:: THE INPUT ::
'''
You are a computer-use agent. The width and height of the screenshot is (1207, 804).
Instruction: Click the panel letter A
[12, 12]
'''
'''
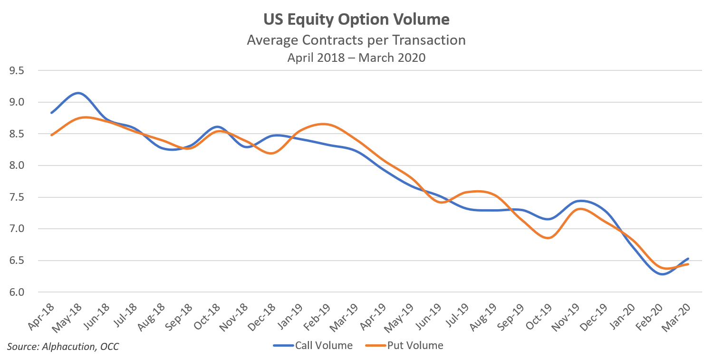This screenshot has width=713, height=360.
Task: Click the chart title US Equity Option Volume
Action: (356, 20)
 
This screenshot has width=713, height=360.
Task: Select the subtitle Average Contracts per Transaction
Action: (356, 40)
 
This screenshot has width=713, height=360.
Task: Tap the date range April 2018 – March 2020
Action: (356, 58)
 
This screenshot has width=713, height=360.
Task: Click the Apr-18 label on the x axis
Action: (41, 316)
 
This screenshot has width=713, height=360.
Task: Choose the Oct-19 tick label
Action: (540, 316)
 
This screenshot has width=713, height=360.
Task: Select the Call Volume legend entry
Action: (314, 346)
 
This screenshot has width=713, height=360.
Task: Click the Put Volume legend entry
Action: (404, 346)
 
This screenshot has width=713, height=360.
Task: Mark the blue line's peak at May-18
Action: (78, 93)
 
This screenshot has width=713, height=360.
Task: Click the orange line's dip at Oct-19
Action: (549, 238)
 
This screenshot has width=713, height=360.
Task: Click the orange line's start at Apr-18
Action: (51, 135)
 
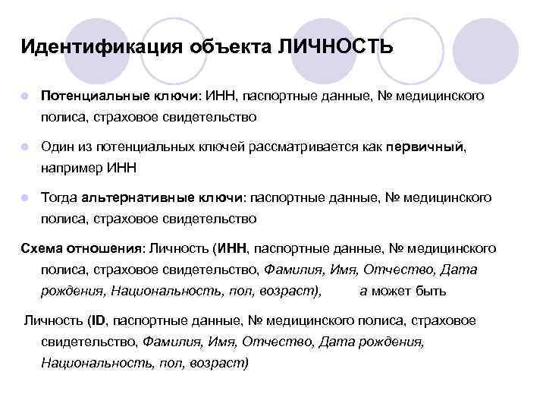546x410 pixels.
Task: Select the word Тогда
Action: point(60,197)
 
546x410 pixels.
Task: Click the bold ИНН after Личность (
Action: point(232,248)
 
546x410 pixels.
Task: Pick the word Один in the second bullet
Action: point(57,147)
'''
:: SET EXERCISE ::
Pick out every line of the listing above that contains the word "Select" and copy each one. Matching is case-sensitive.

:: RESPONSE TO THE EXERCISE ::
Task: Select the subtitle Average Contracts per Transaction
Task: Select the Call Volume legend entry
Task: Select the word Тогда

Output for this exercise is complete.